Saint Gaétan continua encore sa direction spirituelle. Pourtant en 1538 il confia Sœur Maria Lorenza et ses moniales à la direction des capucins qui exerçaient déjà depuis le début, en raison de leur genre de vie, une profonde influence.

Un Bref de Paul III, du 10 décembre 1538 confirmait de manière définitive, l'érection du monastère sous la Règle de sainte Claire, le confiant à la direction des capucins comme l'avait demandé la fondatrice. Une décision pontificale limitait le nombre des moniales à 33. De là vint l'appellation populaire de "monastère des 33". La réforme capucine était née.
Le Bref d'approbation appuyait l'intention de la fondatrice de vivre avec les soeurs la "stricte observance de la Règle de Sainte Claire". Pour mieux atteindre ce but, elle adopta les Constitutions de sainte Colette, y intégrant quelques points des constitutions des capucins. Pauvreté, austérité, clôture sévère, simplicité fraternelle et surtout intense vie de prière, seront les caractéristiques des capucines.

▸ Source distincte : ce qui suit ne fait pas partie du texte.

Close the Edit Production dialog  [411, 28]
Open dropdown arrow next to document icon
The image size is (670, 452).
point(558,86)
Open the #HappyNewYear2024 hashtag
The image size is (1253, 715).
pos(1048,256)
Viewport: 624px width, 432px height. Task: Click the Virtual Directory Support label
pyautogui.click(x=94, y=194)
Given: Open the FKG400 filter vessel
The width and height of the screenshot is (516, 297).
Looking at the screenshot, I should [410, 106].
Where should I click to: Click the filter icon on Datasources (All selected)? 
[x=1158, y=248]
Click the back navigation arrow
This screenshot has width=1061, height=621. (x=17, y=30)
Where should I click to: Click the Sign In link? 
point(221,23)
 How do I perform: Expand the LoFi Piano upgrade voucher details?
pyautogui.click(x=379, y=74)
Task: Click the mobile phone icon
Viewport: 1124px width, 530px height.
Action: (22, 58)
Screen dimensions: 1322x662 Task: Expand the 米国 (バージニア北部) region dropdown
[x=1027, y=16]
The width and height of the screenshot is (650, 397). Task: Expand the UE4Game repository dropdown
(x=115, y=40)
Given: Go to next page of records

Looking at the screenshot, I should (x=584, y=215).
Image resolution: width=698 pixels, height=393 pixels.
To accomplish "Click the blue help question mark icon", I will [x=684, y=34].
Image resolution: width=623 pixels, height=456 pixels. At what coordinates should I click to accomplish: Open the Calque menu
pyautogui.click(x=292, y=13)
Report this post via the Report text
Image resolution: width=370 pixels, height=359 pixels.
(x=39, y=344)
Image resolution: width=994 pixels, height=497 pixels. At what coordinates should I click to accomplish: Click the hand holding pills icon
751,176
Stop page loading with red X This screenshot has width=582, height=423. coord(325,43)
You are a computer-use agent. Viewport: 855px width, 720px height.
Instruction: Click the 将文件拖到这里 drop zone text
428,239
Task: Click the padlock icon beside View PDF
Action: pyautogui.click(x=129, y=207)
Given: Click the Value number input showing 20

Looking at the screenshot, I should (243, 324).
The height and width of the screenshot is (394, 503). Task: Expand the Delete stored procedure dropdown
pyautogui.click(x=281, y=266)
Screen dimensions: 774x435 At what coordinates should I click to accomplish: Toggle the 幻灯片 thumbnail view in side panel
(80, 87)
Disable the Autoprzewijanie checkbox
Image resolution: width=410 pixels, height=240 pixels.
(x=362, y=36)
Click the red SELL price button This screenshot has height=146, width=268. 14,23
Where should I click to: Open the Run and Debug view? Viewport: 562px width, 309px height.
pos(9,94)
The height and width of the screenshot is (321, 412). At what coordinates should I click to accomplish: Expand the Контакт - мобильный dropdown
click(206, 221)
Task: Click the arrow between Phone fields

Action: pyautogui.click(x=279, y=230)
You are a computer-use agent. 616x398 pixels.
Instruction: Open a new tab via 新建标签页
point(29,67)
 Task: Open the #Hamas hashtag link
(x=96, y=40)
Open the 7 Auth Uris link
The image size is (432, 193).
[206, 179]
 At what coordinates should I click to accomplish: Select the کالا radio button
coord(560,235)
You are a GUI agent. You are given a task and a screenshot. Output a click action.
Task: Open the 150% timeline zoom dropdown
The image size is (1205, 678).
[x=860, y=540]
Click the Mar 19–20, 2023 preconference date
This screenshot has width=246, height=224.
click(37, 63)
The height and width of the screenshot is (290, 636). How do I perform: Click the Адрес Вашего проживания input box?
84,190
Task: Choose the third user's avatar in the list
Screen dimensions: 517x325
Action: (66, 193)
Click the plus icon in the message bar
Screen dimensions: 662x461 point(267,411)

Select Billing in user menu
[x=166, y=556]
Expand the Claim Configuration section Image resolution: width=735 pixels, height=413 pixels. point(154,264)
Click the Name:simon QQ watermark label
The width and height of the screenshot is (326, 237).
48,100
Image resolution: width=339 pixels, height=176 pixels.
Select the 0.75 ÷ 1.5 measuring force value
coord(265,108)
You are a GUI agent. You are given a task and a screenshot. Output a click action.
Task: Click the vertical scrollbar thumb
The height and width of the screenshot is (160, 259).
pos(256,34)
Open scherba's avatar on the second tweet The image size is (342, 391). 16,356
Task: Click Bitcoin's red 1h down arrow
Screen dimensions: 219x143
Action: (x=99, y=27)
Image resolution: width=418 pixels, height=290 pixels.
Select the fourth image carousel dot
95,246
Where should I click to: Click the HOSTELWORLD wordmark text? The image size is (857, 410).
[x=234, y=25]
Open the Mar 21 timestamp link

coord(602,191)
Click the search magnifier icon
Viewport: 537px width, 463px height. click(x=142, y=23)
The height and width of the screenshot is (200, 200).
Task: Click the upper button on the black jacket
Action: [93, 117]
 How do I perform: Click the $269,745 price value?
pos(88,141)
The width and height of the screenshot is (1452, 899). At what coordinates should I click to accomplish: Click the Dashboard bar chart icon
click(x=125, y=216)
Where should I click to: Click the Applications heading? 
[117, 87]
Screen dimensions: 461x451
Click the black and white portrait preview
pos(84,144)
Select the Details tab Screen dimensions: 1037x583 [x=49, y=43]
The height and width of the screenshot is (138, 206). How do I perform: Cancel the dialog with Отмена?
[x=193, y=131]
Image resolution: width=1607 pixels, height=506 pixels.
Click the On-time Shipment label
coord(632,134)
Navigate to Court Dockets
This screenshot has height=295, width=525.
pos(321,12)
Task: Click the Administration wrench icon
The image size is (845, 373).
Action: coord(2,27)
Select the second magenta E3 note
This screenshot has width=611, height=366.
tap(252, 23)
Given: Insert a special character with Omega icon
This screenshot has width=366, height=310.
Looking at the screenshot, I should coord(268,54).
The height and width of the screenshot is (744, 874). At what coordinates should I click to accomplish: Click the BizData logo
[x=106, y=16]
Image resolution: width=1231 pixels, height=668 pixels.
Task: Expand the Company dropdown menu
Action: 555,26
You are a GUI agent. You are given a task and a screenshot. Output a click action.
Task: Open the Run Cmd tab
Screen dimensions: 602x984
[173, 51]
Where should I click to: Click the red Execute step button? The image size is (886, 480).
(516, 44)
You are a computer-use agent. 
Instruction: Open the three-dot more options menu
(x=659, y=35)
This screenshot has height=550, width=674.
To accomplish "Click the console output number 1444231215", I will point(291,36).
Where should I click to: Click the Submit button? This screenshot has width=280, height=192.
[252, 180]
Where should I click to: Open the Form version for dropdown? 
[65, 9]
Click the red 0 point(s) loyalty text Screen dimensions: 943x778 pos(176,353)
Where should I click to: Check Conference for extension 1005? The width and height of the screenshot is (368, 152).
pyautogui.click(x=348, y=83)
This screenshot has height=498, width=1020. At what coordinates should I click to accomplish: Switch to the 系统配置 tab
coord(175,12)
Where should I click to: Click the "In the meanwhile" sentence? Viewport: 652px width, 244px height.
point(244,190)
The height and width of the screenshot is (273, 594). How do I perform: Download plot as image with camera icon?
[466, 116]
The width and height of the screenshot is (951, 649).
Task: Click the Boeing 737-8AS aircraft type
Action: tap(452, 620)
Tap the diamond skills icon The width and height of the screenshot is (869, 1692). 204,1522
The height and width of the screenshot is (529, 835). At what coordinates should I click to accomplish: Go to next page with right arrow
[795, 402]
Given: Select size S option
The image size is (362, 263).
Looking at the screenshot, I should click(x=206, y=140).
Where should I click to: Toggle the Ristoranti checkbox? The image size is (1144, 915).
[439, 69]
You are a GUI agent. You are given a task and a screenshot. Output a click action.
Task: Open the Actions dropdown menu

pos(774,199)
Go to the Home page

Ainsi passèrent les sept dernières années de Sr Maria Lorenza. Paralysée de corps, son esprit continuait à être actif, alternant la prière et la direction spirituelle des soeurs. À l'approche de sa fin, elle renonça à sa charge d'abbesse. Le 21 décembre 1542, à l'âge de 79 ans, elle alla recevoir la récompense pour tout le bien qu'elle avait accompli.

Ceux qui avaient connu Maria Lorenza Longo la vénérèrent comme une sainte. À Naples, son souvenir est encore vif.